Selected text.
----------------
The Government had already "turned up the economy" and the increasing economic growth, rising investment and falling inflation and unemployment was acknowledged by independent commentators.

It was therefore fairer to say that "Fianna Fáil have kept their promises of stabilising the situation, turning it around and two years into it we are now growing again at pace . . . But if you keep saying that promises that I said I'd deliver in five years haven't been fully done, it is not a fair reflection of what we had in our manifesto or what I said."

Referring to journalists he said this point was not getting through to the public because "every time I say it I can't get you to write it, but I keep trying. That's why I keep on saying it. Unfortunately, unlike every other major party in Europe we don't have a paper that puppets what we say, so I just have to use press conferences such as this and the Dáil to try to prove that I'm right.

"If I'm wrong give me the figures and quote the authoritative source. All I am doing is to explain the position as it is, and all the economic indicators say that this is the most successful Government in Europe across all indicators, but you and members of the media would say that I'm breaking promises . . . The only thing I have to fight is an unfair position where people say that I broke promises. I'm saying that I haven't."

He said Ireland had small representation in the European Parliament, and therefore needed "people who are positive, who are intelligent . . . not people who go around whingeing, moaning and decrying everything." He said Europe was growing into a larger and more influential bloc that would affect the economy, the environment and social policy in Europe, and Ireland had to be at the heart of it.
----------------
Data lines.
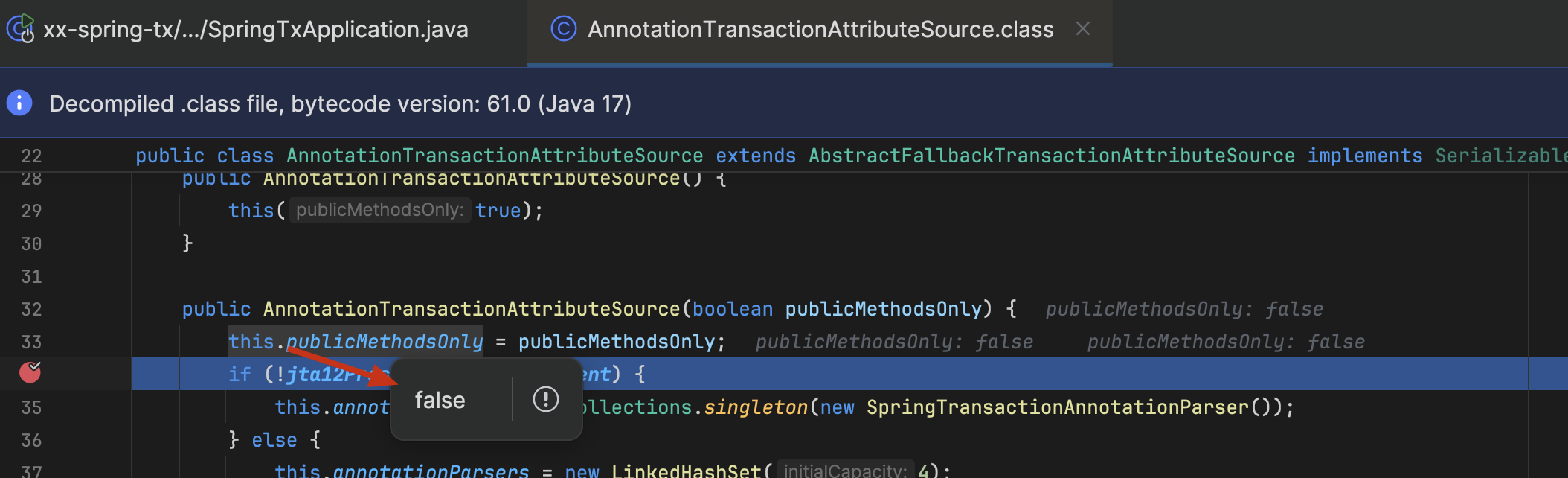Switch to the SpringTxApplication.java tab
The height and width of the screenshot is (478, 1568).
tap(255, 30)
----------------
Task. Reproduce word for word the portion of the excerpt on the Government's promises from "Referring to journalists" to "that I'm right.". The data has no role in this work.

Exercise result.
Referring to journalists he said this point was not getting through to the public because "every time I say it I can't get you to write it, but I keep trying. That's why I keep on saying it. Unfortunately, unlike every other major party in Europe we don't have a paper that puppets what we say, so I just have to use press conferences such as this and the Dáil to try to prove that I'm right.